Conrad Schnitzler's vast past-60s experience is a good point of reflection leading to these early 70s years, when, not just in Kluster, but also in Tangerine Dream or in solo measures, his visions strode deep into challenging music, touch and artificiality in incomparably hard, technical, edasic and veracious ways. Moebius and Roedelius are a compact important duo joining Kluster, in a way that will continue into the good to great Cluster later albums, but not that much as to say that the Kluster moment of music, electronic, kraut-noise and experimentalism-dependency, was something far from retched, quasi-original, tonic, influential or drastic.

The Kluster sessions strike, dramatically, only three albums and only one year of work. But mixing a lot of progressive electronic, Berlin School music dynamics and elementary art-strain evolutions into your perspective leads always to the impression that the trio of Kluster have made some radical and brand astonishing moves, while other artists slept on a bit more easy or atmospheric, transitory or sound-reflexive tastes (not that many, for sure, since the classic years remain devoted to electronic excellencies, yet almost sensible, in the link between progressive and experimental, cosmic or mechanic, etc.).

Specifically in the Kluster dynamic of appreciation, Klopfzeichen is keen on being the most pointed out. It has a lot of the "elementary" power and details that the trio uses, in order for their gumble-art, organic-note or experimental-cause music to get the special shine. It's more introverted and ambient-shaded, in order for the orientation of electronic with noise and kraut to seem very clear and very impressive. But, down the artistic measure, the other two albums made by Kluster are entirely better, more rough, more skeptical regarding the electronic or sonic impulse.

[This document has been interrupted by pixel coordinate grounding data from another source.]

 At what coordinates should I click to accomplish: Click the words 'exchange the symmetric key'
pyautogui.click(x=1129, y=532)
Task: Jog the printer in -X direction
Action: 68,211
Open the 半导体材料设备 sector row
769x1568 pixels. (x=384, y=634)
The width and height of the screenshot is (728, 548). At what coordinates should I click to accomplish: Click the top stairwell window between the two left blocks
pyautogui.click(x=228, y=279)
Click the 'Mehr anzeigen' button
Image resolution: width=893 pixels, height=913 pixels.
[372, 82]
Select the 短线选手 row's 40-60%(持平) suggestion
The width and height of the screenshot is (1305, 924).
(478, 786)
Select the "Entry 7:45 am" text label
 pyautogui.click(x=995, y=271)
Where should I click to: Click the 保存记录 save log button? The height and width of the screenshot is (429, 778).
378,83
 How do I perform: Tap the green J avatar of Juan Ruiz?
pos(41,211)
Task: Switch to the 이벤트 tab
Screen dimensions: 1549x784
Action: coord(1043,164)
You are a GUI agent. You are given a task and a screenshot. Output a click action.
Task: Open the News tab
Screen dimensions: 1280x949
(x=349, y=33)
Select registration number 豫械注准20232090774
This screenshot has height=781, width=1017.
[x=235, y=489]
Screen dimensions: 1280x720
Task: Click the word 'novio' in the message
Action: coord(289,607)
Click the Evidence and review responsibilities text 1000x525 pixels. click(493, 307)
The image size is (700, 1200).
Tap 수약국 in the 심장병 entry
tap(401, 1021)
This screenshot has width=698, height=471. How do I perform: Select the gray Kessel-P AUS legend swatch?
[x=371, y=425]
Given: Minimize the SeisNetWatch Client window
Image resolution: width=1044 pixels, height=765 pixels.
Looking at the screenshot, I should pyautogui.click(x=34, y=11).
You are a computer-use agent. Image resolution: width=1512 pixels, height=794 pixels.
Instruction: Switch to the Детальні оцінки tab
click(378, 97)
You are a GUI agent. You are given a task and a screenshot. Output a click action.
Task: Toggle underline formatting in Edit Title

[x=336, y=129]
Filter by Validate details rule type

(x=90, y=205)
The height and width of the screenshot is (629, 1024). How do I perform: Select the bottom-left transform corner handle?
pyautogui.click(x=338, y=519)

Interesting, captivating or so-to-say full of exultation in Klopfzeichen are fragments of music, expression and expiration. The first part has a large side of low-mono sound and deep-physical voice narration, this last thing leading to imagining something from Floh de Cologne or Cosmic Jokers, but resembling actually neither. The topic is vast, acid or superficial, respectively, whether we're still talking about the word play, or of the actual effects of music, ambiance and primary sounds. The second part is more cold and ravishing, mixing an ambient "krust" of music, but also focusing the positive, artistic and magical moments of the noise-shrud, the experimental-surround or the typical abstract feel.

Klopfzeichen, with minimal, experimental, ambiental or collage elements of the electronic, kraut-docile, noise-sound or "kluster" blend of genres and illusions, is a sophisticated new brand and progressive effect; yet the most peaceful, intuitive, large-echoed experience too.